__What you have to do__
Extract, word for word, the portion of the essay on dependence on machines that begins with the words containing "We are enslaving" and ends with "no escape anymore.".

__Source passage__

****************

As we ready for trying to get out of here and go cruising it seems we are constantly set back by equipment failures and the ensuing repairs that need to be made. This could be considered a nuisance but it is tapping into our sailing funds and using up other resources such as time. It seems that every time we turn around we find that we are having to spend time and money to fix the very  things we need to make money such as our cars. It is a sort of Catch 22.

This got me to thinking and realizing that we are slowly becoming slaves to the very same Machines we build to make our lives “easier.”  Think about how much time we waste screwing with computers that always seems to get some weird virus or suffer from crashed hard drives.  Cars that won’t run right and every other piece of mechanical or electrical gear we use on a daily basis. All this stuff sooner or later breaks down and demands our attention and money.  Unless you are one of the lucky rich and can either simply buy a new car or pay someone to fix the problem, we all have to deal with this.

I think the scenario of the machines suddenly gaining consciousness and realizing humans are of no use to them is way wrong.  I do not think it will be like in the Terminator where the machines decide to wipe us off the face of the earth because we are in their way. Far from it, it will not be a sudden change that happens overnight but rather a slow process that I believe has started already. Think about it, we are slowly becoming slaves to the machines we build, it is a sort of symbiotic relationship where we cannot get by without the machines but they cannot get by without us.

We are enslaving ourselves, the machines do not have to lift a cyber finger to force us to obey, we do it freely and willingly. Every year that passes we become more and more dependent on the machines and technology we work hard to build to make life “easier.” We work all day long so that we can buy the latest and coolest new toy. We spend hours and hours on the computer surfing the net. And when we take a break from that we are driving our cars or watching TV. There really is no escape anymore.

Now I am not saying this is all bad (at least not yet) but I do think we need to be careful here. I am not one to go the way of the Pardys who advocate a very simple lifestyle but I am beginning to think they may have a point. Yes I do want an engine in my boat and I do like the convenience of electronic navigation and there is no way I am giving up my tunes or ice in my rum and coke. It is nice to be able to get high tech weather reports and yes I admit to liking the cute cat videos on YouTube.  But I do think there is a balance to be had here. At some point we have to decide enough is enough!

****************

__Stored data__

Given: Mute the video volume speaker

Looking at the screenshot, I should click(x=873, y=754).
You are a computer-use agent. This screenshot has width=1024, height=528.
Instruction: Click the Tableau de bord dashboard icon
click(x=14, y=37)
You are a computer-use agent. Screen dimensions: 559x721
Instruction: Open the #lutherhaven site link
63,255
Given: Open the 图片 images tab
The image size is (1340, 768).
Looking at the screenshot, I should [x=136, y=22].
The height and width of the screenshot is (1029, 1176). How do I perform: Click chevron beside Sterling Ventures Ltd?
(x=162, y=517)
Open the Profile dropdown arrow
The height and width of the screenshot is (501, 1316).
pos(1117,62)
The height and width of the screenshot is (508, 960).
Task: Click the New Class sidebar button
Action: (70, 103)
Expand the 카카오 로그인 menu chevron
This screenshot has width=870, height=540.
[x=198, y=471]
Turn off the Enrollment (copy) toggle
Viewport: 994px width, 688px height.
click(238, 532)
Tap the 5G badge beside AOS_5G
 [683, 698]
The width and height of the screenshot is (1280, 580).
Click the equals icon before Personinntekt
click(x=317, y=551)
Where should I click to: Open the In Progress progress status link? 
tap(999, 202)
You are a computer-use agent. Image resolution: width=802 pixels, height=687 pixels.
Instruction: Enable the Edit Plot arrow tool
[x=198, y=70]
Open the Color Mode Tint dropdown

****************

__Answer space__
We are enslaving ourselves, the machines do not have to lift a cyber finger to force us to obey, we do it freely and willingly. Every year that passes we become more and more dependent on the machines and technology we work hard to build to make life “easier.” We work all day long so that we can buy the latest and coolest new toy. We spend hours and hours on the computer surfing the net. And when we take a break from that we are driving our cars or watching TV. There really is no escape anymore.